Boost random number generator

Does anyone have a favorite boost random number generator and can you explain a little on how to implement it into code. I am trying to get the mersenne twister to work and was wondering if anyone had preference towards one of the others.


This code is adapted from the boost manual at http://www.boost.org/doc/libs/1_42_0/libs/random/index.html:

#include <iostream>
#include "boost/random.hpp"
#include "boost/generator_iterator.hpp"
using namespace std;

int main() {
      typedef boost::mt19937 RNGType;
      RNGType rng;
      boost::uniform_int<> one_to_six( 1, 6 );
      boost::variate_generator< RNGType, boost::uniform_int<> >
                    dice(rng, one_to_six);
      for ( int i = 0; i < 6; i++ ) {
          int n  = dice();
          cout << n << endl;
     }
}

To explain the bits:

  • mt19937 is the mersenne twister generator,which generates the raw random numbers. A typedef is used here so you can easily change random number generator type.

  • rng is an instance of the twister generator.

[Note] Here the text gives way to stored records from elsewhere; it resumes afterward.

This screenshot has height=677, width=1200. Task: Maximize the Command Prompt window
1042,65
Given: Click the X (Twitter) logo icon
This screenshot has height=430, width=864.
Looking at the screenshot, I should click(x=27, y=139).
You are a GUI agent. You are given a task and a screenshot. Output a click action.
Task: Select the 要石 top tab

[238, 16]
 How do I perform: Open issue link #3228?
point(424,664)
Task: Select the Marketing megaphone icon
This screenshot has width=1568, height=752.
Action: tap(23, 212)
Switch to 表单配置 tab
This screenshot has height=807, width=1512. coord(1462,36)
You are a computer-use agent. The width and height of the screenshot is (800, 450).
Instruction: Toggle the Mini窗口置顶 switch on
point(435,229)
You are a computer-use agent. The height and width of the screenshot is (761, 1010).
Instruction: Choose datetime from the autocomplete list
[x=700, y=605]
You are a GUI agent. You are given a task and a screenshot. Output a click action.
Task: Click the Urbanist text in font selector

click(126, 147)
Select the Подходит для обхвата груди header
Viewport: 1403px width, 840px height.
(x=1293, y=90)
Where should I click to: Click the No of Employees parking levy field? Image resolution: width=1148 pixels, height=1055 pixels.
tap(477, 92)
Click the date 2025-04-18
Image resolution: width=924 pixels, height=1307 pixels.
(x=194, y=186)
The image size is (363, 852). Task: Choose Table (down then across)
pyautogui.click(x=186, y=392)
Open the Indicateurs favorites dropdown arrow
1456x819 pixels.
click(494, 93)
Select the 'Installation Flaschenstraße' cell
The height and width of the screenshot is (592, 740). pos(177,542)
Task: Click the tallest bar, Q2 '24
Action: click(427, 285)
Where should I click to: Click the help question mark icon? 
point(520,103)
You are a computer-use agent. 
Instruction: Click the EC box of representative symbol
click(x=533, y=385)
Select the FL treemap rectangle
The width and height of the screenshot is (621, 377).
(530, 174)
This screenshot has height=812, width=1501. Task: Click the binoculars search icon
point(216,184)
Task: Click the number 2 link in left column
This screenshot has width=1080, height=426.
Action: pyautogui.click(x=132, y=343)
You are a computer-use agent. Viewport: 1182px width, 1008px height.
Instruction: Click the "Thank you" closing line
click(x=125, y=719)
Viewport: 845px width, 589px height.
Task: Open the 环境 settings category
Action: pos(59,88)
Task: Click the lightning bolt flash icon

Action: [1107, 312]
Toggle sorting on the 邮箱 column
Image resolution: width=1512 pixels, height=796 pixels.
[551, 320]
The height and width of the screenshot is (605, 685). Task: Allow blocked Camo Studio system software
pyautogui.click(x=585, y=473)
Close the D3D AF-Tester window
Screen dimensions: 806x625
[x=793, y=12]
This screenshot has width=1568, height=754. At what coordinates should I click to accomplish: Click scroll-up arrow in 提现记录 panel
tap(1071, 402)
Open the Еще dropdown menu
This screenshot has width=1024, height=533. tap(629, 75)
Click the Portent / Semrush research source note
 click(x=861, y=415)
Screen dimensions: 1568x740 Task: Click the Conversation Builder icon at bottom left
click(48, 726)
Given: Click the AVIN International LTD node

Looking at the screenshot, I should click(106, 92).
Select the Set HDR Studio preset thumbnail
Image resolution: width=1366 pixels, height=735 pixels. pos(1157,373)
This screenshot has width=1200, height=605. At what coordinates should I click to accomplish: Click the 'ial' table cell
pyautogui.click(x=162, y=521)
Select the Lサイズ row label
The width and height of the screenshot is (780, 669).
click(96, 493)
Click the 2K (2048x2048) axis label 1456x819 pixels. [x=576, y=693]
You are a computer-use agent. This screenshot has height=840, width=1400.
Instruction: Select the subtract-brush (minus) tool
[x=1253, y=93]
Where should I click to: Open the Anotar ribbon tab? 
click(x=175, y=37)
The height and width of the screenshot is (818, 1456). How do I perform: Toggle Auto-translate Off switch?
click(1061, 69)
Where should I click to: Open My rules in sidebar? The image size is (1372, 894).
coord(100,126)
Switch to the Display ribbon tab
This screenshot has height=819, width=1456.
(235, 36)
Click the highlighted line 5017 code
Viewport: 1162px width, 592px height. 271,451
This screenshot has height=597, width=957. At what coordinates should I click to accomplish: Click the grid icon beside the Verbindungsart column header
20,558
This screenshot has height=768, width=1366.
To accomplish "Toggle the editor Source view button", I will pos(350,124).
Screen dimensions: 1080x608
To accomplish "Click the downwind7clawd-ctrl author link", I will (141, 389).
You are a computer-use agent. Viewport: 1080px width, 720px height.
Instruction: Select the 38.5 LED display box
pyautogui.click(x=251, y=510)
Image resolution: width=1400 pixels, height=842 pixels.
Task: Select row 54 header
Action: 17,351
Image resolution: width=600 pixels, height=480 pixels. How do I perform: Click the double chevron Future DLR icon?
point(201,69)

  • one_to_six is an instance of a distribution. This specifies the numbers we want to generate and the distribution they follow. Here we want 1 to 6, distributed evenly.

  • dice is the thing that takes the raw numbers and the distribution, and creates for us the numbers we actually want.

  • dice() is a call to operator() for the dice object, which gets the next random number following the distribution, simulating a random six-sided dice throw.

As it stands, this code produces the same sequence of dice throws each time. You can randomise the generator in its constructor:

 RNGType rng( time(0) );   

or by using its seed() member.


I found this link which gives a good overview of properties of different random number generators. I have copied the table from above link for convenience:

+-----------------------+-------------------+-----------------------------+------------------------+
|       generator       | length of cycle   | approx. memory requirements | approx. relative speed |
+-----------------------+-------------------+-----------------------------+------------------------+
| minstd_rand           | 2^31-2            | sizeof(int32_t)             |                     40 |
| rand48                | 2^48-1            | sizeof(uint64_t)            |                     80 |
| lrand48 (C library)   | 2^48-1            | -                           |                     20 |
| ecuyer1988            | approx. 2^61      | 2*sizeof(int32_t)           |                     20 |
| kreutzer1986          | ?                 | 1368*sizeof(uint32_t)       |                     60 |
| hellekalek1995        | 2^31-1            | sizeof(int32_t)             |                      3 |
| mt11213b              | 2^11213-1         | 352*sizeof(uint32_t)        |                    100 |
| mt19937               | 2^19937-1         | 625*sizeof(uint32_t)        |                    100 |
| lagged_fibonacci607   | approx. 2^32000   | 607*sizeof(double)          |                    150 |
| lagged_fibonacci1279  | approx. 2^67000   | 1279*sizeof(double)         |                    150 |
| lagged_fibonacci2281  | approx. 2^120000  | 2281*sizeof(double)         |                    150 |
| lagged_fibonacci3217  | approx. 2^170000  | 3217*sizeof(double)         |                    150 |
| lagged_fibonacci4423  | approx. 2^230000  | 4423*sizeof(double)         |                    150 |
| lagged_fibonacci9689  | approx. 2^510000  | 9689*sizeof(double)         |                    150 |
| lagged_fibonacci19937 | approx. 2^1050000 | 19937*sizeof(double)        |                    150 |
| lagged_fibonacci23209 | approx. 2^1200000 | 23209*sizeof(double)        |                    140 |
| lagged_fibonacci44497 | approx. 2^2300000 | 44497*sizeof(double)        |                     60 |
+-----------------------+-------------------+-----------------------------+------------------------+

length of cycle: length of random number sequence before it starts repeating


There's no one-size-fits-all RNG. Sometimes statistical properties are important, sometimes cryptology, sometimes raw speed.